Output exactly, and only, the lines below from the one with "Screen dimensions: 1118x824" down to the one with "Expand the topmost". Include both end lines and no pictures.

· · ·

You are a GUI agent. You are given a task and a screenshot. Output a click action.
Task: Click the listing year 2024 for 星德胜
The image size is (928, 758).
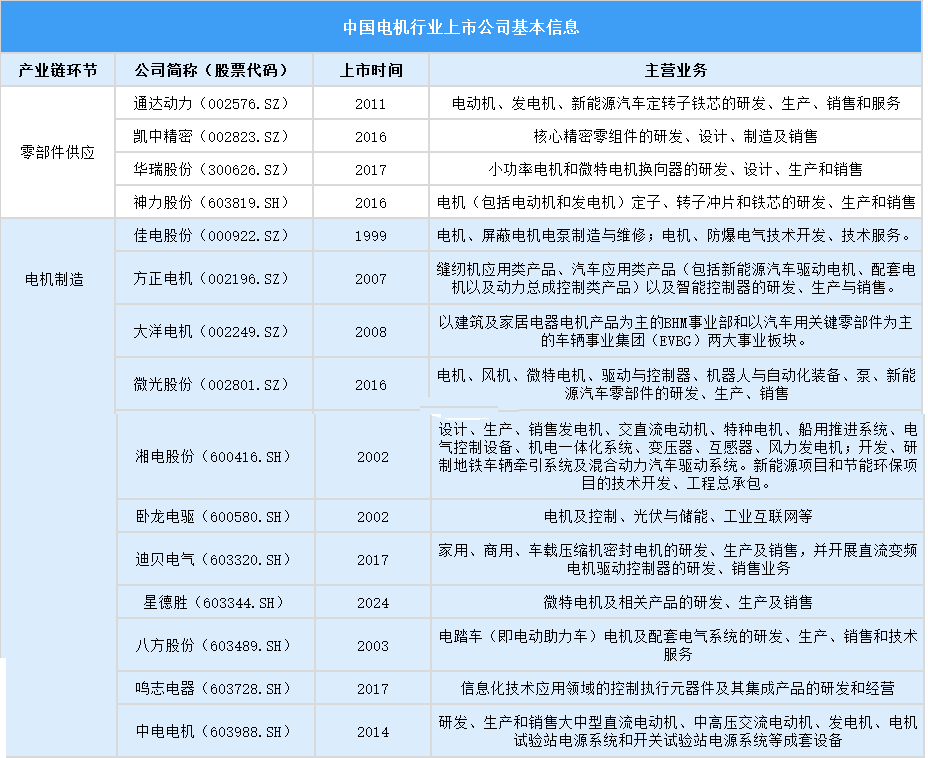point(372,603)
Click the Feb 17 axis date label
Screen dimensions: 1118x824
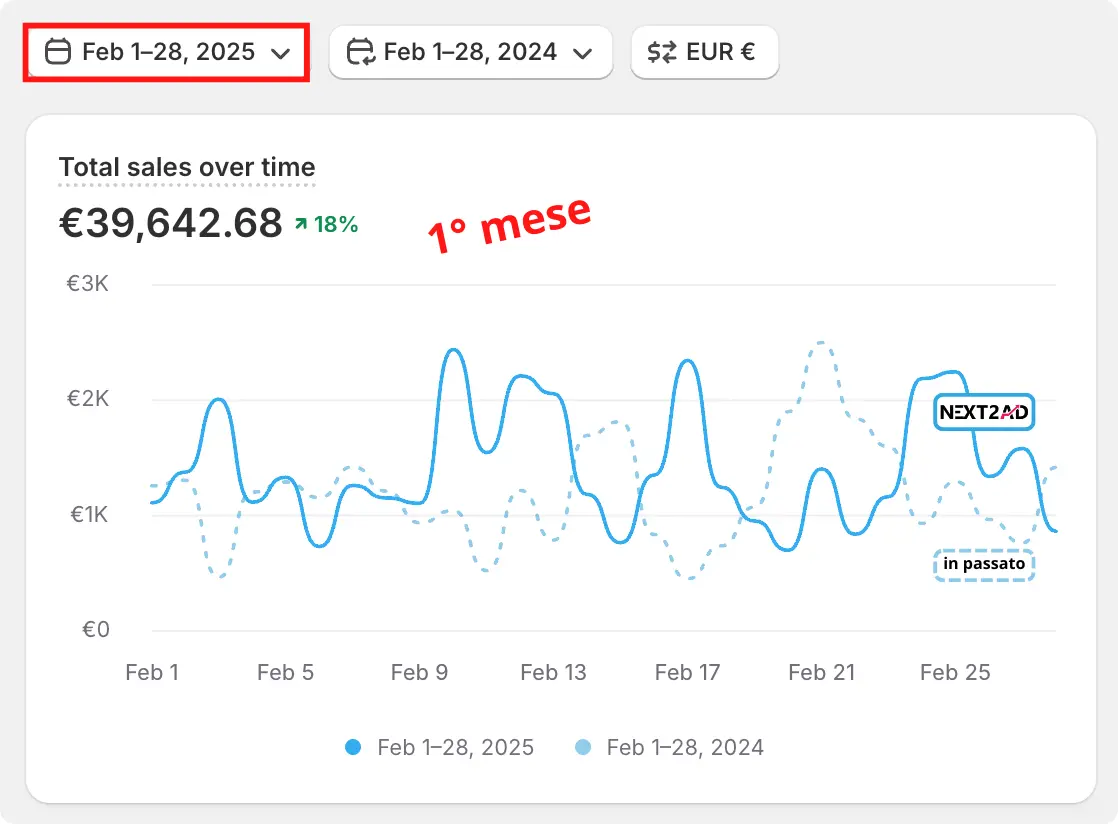pos(687,673)
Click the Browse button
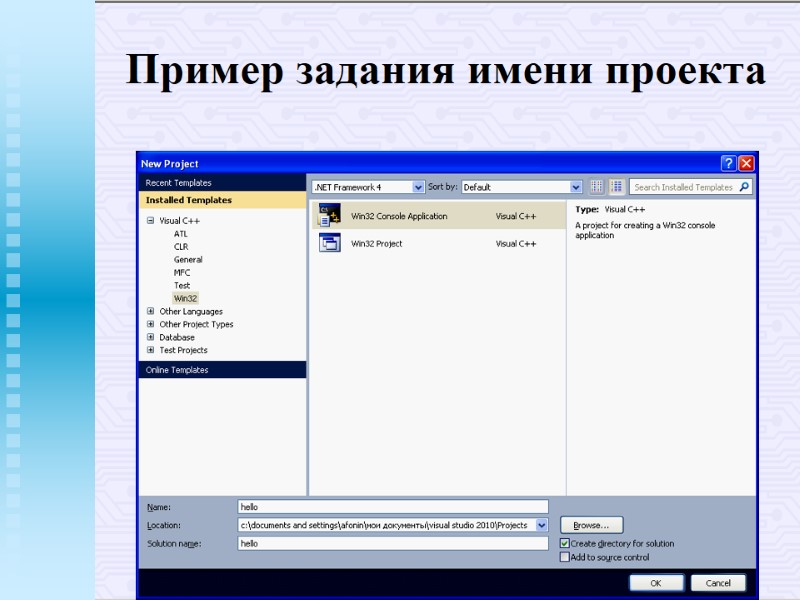The image size is (800, 600). click(592, 525)
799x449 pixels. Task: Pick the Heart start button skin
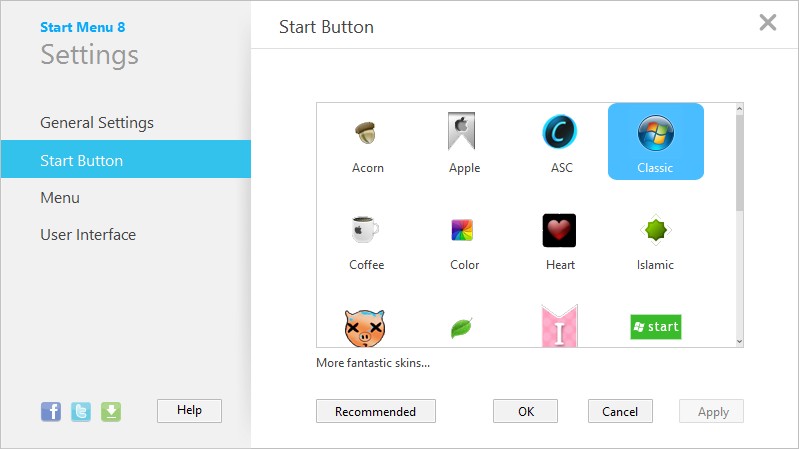[560, 240]
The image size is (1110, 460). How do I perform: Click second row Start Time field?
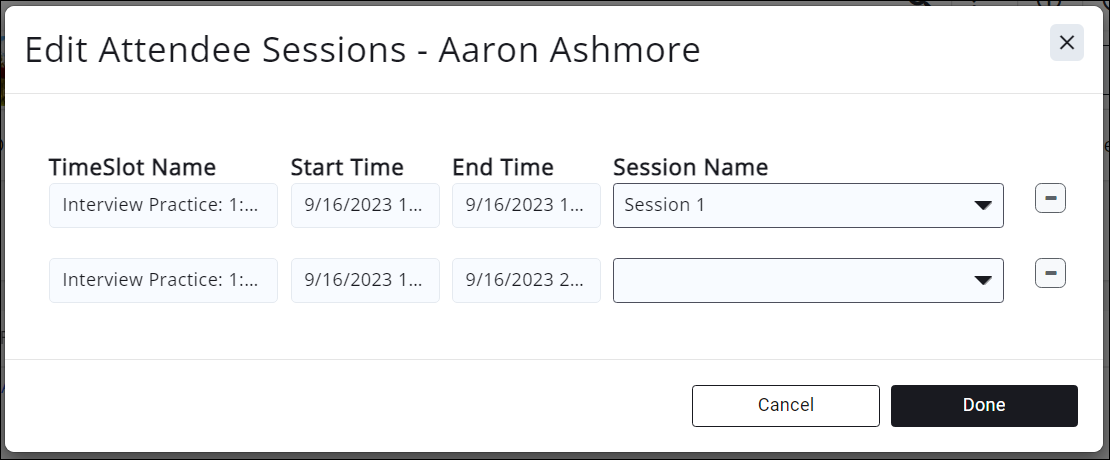pyautogui.click(x=365, y=281)
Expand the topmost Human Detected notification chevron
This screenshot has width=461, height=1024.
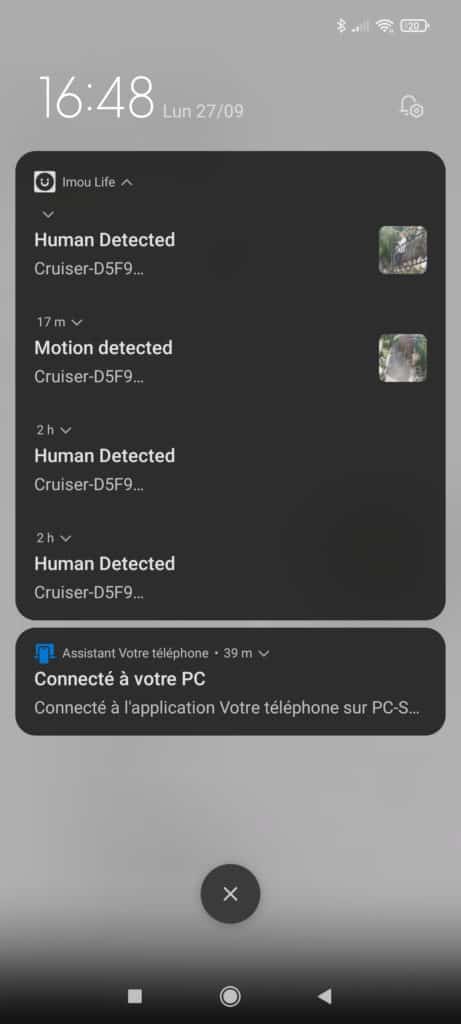tap(48, 214)
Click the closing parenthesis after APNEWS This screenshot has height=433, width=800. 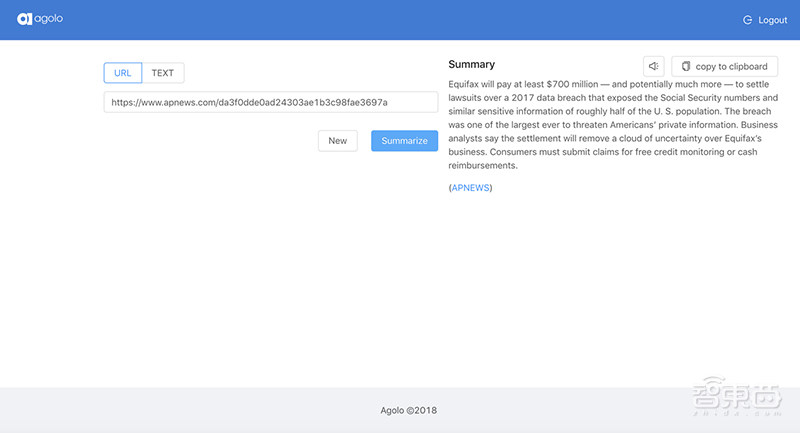point(491,187)
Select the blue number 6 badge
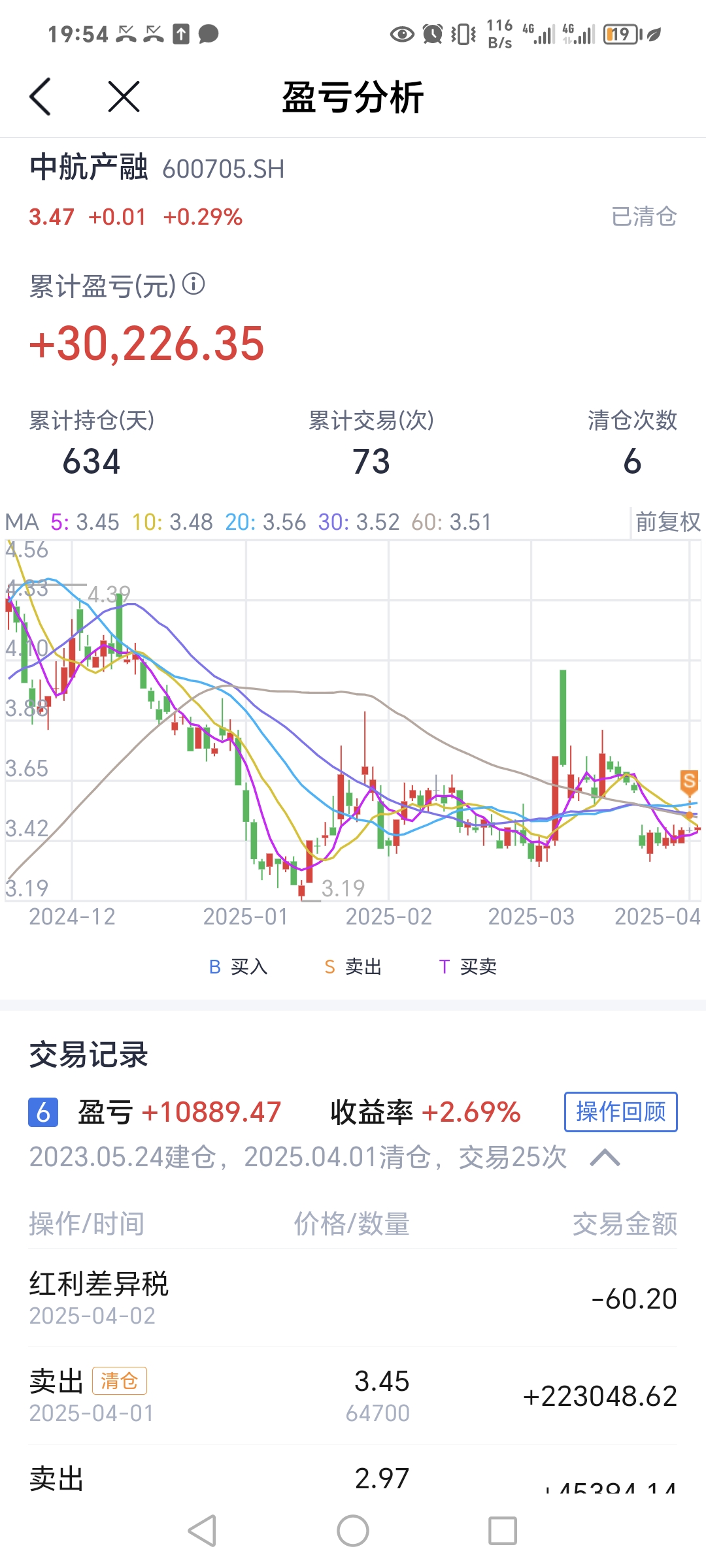Image resolution: width=706 pixels, height=1568 pixels. click(x=43, y=1112)
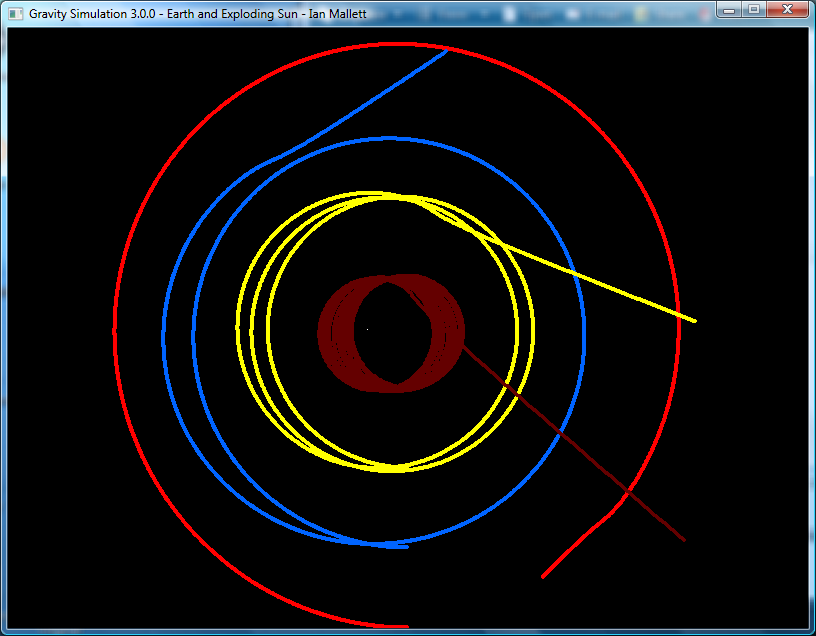Screen dimensions: 816x636
Task: Click the loose end of the red hooked trail
Action: tap(543, 577)
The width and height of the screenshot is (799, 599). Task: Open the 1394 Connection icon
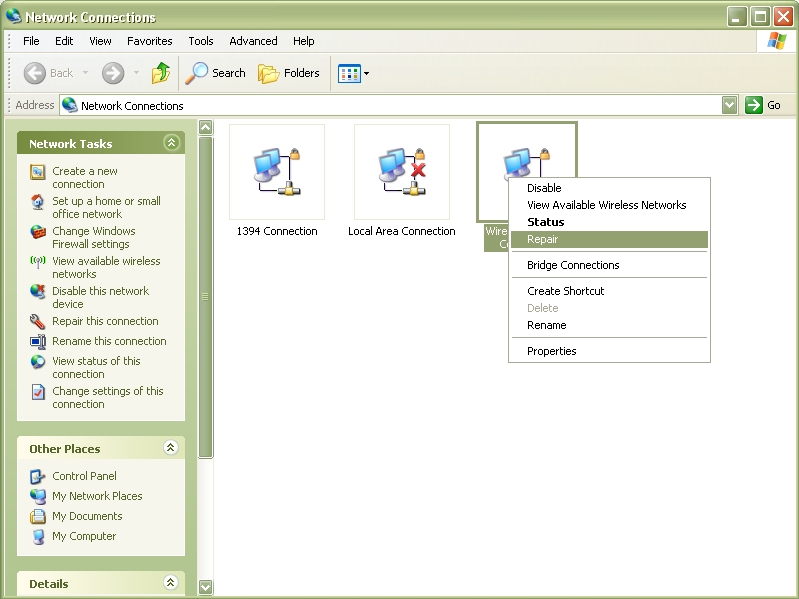(277, 172)
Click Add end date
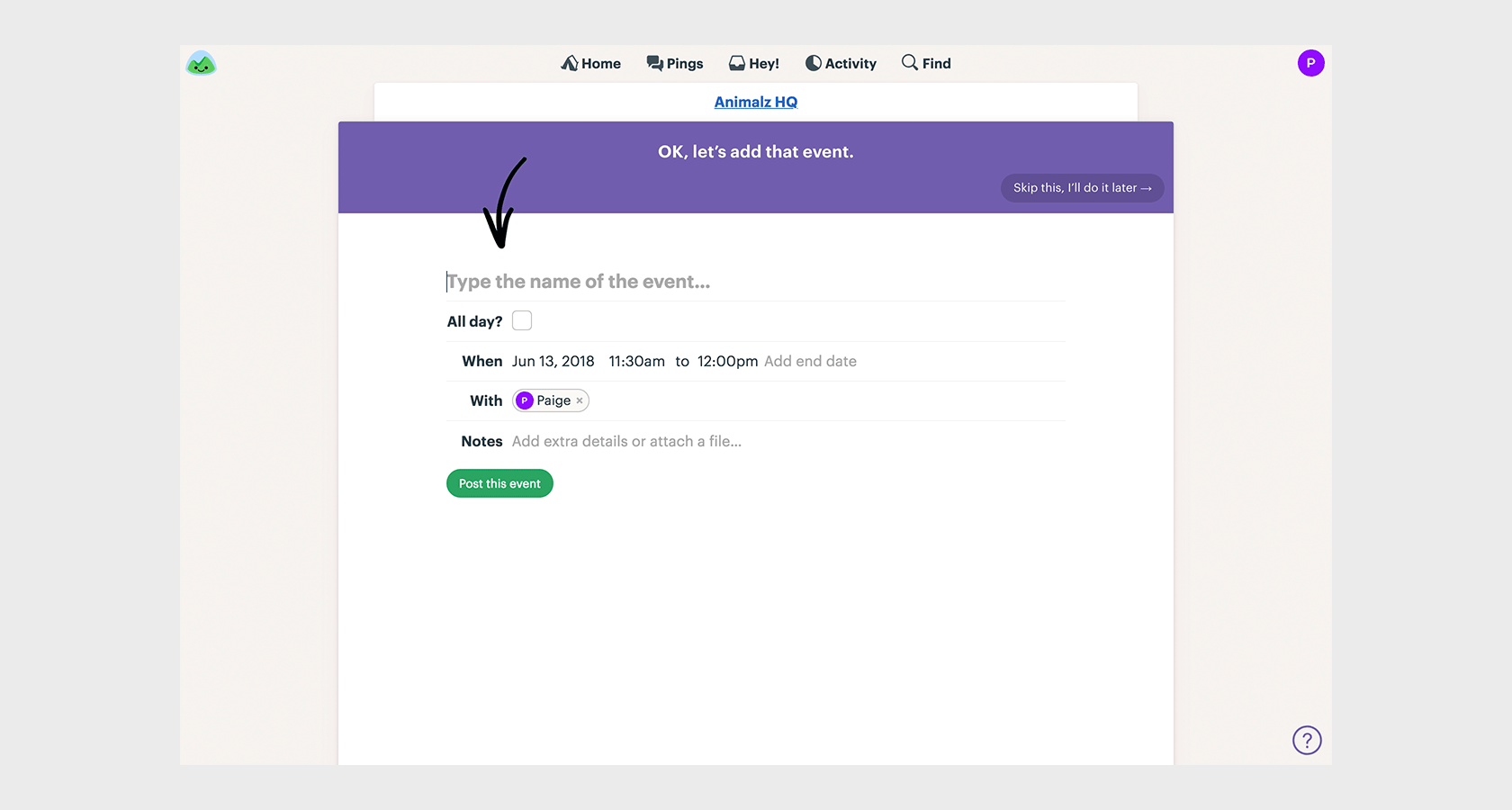1512x810 pixels. click(810, 361)
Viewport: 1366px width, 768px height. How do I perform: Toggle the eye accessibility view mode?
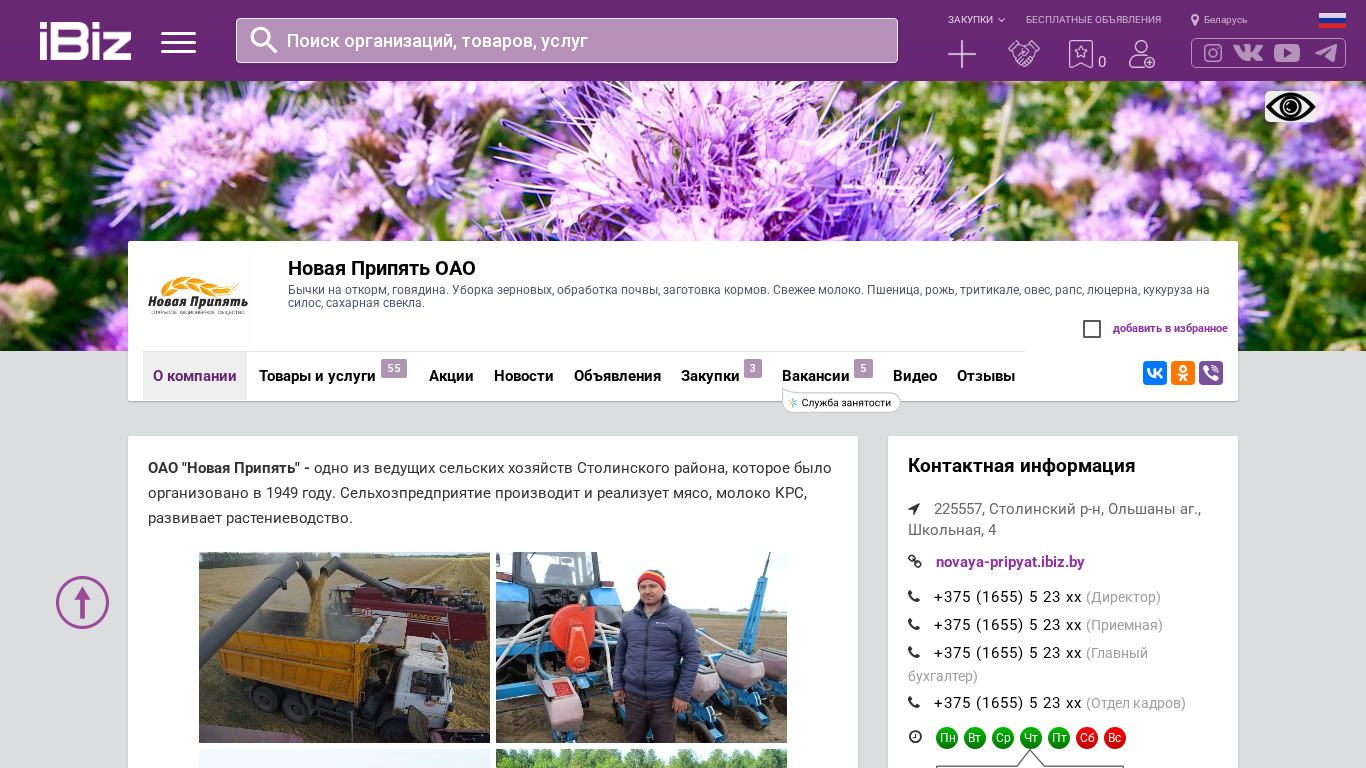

· · ·

Answer box:
Screen dimensions: 1118x824
pos(687,673)
Click the Browse button
The image size is (800, 600). click(592, 525)
799x449 pixels. Task: Pick the Heart start button skin
[560, 240]
The image size is (1110, 460). How do I perform: Click second row Start Time field?
pyautogui.click(x=365, y=281)
Expand the topmost Human Detected notification chevron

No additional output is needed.